Statement 1 purports to be a fact, but 2 is a demonstrable fact, unlike 1. The world is yet more complicated than humankind's stories about the world. Even though our ultimate interest is the world itself, writing about the more easily verified stories about the world greatly enhances the value of communications among persons of different persuasions.
A shift, which is often a difference of nuance, from "talking about the world" to "talking about talk about the world" is closely related to Alfred North Whitehead's fallacy of misplaced concreteness. Consider the difference between Leibniz's and Newton's notion of a derivative. For Newton, the first derivative of position was velocity and the 2nd derivative was acceleration and he used the notation y'(t) and y"(t). But Leibnitz recognized that he was working with an abstraction and he used the notation dy/dt. Newton thought he was talking about something "out there" (the speed and acceleration of moving bodies) whereas Leibnitz realized that he was working with a conceptualization that was useful for (modeling) talking about the world. Over time mathematics came to realize, in the simple-minded phraseology of this note, that they were "talking about talk" rather than "talking about the world."

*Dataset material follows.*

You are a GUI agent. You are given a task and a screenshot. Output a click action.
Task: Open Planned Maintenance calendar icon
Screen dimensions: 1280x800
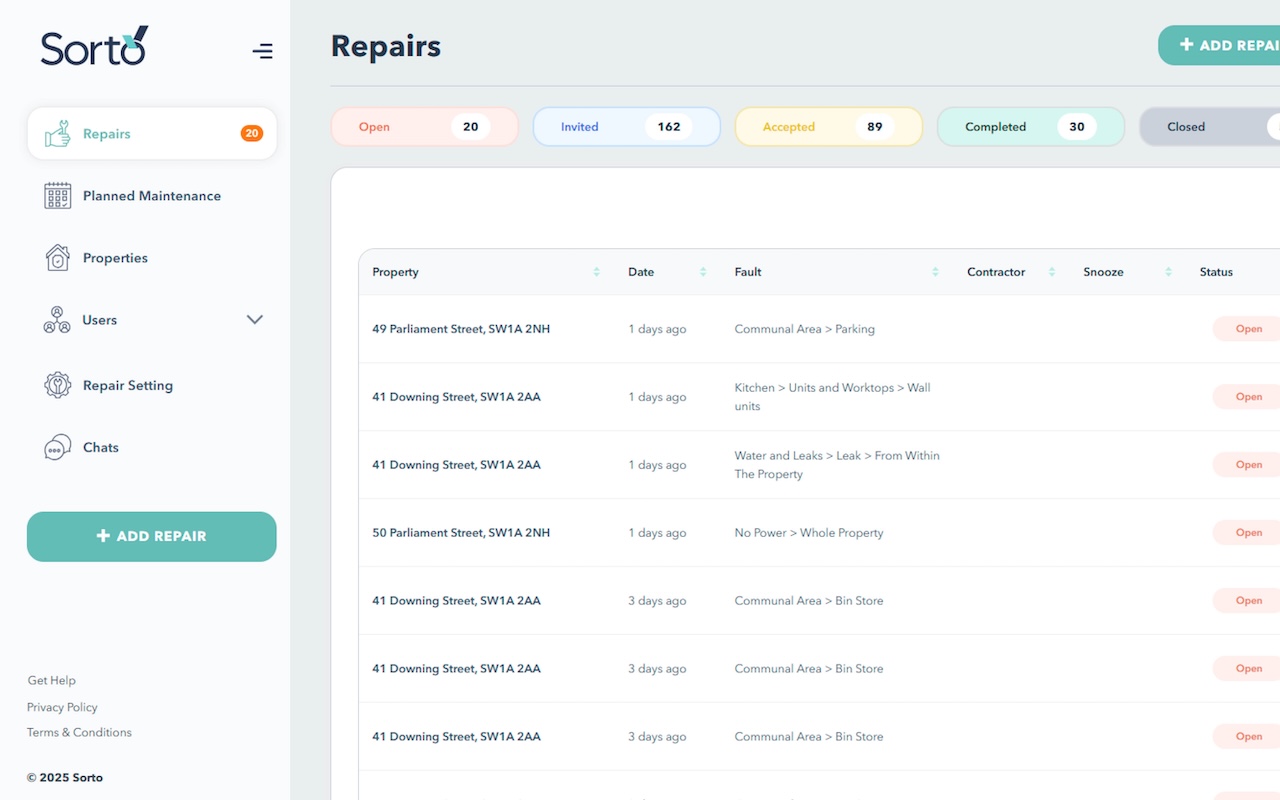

The mere realization that we are often talking about humankind's views of the world rather than the more difficult-to-know world itself is to avoid committing Whitehead's fallacy of misplaced concreteness. Derivatives, for example, are in "our heads" -- they aren't "out there."
The achievement of greater intellectual sophistication dovetails with the pursuit of less contentious discussion without the loss of content. Any worthwhile encyclopedia such as Wikipedia is an exercise in the articulation of humankind's views of the world. When we slip into thinking we're talking about the world itself -- when we commit Whitehead's fallacy of misplaced concreteness -- we open the door to ideology and non-neutrality.
The gray area of borderline contributions -- those that may or may not be sufficiently neutral to enhance the value of Wikipedia -- can be diminished by modest attention to recognizing how often we're talking about views of the world rather than the world, per se.
However, while "talking about talk" is a good way to avoid bias, many readers are more interested in understanding the truth itself, rather than what various groups claim to be "the truth." To facilitate the reader's search for truth editors should make a concerted effort to both
- attribute claims to specific sources (persons, groups, a given percentage of some population, etc.) and
- provide enough information about these sources that readers can accurately gauge for themselves the trustworthiness of each.
Articles should not "talk about the world," but they should help readers discover the truth about the world by providing sufficient (and verifiable) information about precisely who is saying what.